A diffusion-diffusion model for percutaneous drug absorption

Abstract

Several theories describing percutaneous drug absorption have been proposed, incorporating the mathematical solutions of differential equations describing percutaneous drug absorption processes where the vehicle and skin are regarded as simple diffusion membranes. By a solution derived from Laplace transforms, the mean residence time MRTand the variance of the residence time VRTin the vehicle are expressed as simple elementary functions of the following five pharmacokinetic parameters characterizing the percutaneous drug absorption: (1) k_d, which is defined as the normalized diffusion coefficient of the skin, (2) k_c, which is defined as the normalized skin-capillary boundary clearance, (3) the apparent length of diffusion of the skin l_d, (4) the effective length of the vehicle l_v, and (5) the diffusion coefficient of the vehicle D_v.

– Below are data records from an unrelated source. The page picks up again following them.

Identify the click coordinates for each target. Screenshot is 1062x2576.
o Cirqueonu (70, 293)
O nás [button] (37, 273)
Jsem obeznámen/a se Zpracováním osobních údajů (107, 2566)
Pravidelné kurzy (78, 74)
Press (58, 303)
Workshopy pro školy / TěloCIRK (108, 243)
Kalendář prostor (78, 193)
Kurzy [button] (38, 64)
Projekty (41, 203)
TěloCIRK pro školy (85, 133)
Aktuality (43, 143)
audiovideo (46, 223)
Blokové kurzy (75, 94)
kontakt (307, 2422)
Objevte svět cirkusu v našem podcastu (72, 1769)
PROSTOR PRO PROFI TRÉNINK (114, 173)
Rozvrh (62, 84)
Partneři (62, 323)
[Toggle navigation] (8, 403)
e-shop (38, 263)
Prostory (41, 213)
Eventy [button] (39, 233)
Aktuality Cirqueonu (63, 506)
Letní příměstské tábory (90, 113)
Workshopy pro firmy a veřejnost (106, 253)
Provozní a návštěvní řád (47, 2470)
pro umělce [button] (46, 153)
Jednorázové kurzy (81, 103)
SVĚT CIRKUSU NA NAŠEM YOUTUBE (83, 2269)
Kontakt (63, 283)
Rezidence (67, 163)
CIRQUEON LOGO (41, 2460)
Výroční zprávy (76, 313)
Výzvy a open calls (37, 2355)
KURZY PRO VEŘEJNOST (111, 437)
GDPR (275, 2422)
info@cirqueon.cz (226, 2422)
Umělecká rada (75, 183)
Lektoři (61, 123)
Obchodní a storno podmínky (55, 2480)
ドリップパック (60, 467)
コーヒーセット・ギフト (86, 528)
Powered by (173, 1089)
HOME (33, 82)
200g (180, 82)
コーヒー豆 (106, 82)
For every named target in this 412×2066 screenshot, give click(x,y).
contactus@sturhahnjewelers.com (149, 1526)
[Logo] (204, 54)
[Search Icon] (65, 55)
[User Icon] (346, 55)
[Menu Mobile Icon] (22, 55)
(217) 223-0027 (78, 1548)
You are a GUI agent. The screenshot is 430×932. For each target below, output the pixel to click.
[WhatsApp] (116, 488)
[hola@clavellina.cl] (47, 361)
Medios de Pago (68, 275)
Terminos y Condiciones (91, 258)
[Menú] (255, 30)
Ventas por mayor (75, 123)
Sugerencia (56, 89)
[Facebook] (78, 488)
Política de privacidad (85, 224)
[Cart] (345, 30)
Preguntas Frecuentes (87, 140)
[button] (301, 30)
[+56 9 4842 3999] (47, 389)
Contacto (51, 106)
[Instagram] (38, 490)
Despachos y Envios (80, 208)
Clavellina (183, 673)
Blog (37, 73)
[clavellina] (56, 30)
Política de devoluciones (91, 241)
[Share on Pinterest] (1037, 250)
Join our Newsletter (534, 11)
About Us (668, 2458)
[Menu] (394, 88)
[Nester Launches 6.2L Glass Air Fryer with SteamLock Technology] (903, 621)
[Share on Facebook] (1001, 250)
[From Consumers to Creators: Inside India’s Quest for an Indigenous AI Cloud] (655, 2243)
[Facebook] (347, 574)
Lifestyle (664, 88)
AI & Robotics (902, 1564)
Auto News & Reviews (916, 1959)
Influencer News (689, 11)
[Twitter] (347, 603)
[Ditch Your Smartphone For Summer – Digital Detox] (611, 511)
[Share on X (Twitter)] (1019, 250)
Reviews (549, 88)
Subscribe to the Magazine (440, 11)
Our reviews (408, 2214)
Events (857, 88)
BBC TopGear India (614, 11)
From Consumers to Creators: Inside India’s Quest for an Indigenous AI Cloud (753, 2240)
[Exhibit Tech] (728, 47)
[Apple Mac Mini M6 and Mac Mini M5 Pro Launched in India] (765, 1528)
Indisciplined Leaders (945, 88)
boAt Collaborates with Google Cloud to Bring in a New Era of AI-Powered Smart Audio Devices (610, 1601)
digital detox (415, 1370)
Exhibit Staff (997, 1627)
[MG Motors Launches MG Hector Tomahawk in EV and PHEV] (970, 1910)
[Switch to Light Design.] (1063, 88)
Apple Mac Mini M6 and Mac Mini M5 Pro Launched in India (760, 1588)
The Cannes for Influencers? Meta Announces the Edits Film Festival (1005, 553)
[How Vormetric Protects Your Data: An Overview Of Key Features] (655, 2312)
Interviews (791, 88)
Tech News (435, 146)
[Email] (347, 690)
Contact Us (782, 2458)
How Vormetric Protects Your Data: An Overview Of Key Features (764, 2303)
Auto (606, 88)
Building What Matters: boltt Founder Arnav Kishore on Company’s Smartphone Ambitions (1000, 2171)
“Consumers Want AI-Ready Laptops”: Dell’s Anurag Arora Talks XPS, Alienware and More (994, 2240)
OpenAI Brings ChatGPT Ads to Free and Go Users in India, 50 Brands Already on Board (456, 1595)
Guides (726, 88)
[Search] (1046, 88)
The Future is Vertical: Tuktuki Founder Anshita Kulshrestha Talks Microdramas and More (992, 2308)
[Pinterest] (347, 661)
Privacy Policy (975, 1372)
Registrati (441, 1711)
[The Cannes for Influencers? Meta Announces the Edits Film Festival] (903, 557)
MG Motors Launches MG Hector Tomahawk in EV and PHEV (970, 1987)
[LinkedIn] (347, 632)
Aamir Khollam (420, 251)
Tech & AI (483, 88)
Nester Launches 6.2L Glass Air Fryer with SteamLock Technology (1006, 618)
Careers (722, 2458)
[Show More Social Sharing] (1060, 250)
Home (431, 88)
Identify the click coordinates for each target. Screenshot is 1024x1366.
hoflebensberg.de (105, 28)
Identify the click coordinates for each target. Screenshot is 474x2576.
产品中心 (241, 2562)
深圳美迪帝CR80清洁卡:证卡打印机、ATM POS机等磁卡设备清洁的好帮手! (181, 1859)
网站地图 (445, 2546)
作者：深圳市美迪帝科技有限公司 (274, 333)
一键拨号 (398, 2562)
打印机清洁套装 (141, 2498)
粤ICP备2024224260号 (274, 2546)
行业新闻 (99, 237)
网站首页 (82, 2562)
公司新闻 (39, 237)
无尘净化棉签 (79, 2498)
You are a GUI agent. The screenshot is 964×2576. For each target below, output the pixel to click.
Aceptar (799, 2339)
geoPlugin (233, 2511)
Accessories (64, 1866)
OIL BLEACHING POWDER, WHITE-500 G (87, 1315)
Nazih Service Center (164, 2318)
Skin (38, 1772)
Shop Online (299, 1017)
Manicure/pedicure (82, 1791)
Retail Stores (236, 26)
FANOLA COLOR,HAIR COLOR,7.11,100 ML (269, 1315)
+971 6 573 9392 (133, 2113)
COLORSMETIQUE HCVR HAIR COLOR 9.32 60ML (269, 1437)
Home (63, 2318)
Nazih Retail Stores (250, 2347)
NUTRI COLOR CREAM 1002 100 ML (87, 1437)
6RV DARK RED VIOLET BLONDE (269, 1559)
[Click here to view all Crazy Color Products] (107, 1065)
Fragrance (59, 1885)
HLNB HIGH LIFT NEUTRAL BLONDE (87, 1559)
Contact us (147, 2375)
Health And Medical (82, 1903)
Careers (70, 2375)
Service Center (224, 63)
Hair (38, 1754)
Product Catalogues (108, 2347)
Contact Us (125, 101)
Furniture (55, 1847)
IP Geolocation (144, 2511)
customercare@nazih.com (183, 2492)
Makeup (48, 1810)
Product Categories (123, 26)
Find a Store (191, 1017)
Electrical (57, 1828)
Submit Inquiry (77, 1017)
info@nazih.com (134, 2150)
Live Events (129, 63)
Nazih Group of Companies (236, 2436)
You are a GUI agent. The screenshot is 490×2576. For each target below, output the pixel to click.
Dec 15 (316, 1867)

All five parameters can be obtained by the methods proposed here. Results of numerical computation indicate that: (1) concentrationdistance curves in the vehicle and skin approximate two curves which are simply expressed using trigonometric functions when sufficient time elapses after an ointment application; (2) the most suitable condition for the assumption that the concentration of a drug in the uppermost epidermis can be considered unchanged is the case where the partition coefficient between vehicle and skin is small, and the constancy of drug concentration is even more valid when the effective length of the vehicle is large; and (3) the amount of a drug in the vehicle or skin and the flow rate of the drug from vehicle into skin or from skin into blood becomes linear on a semilogarithmic scale, and the slopes of those lines are small when D_v is small, when the partition coefficient between vehicle and skin is small, when l_v is large, or when k_c is small. A simple simulation method is also proposed using a biexponential for the concentration-time curve for the skin near the skin-capillary boundary, that is, the flow rate-time curve for drug passing from skin into blood.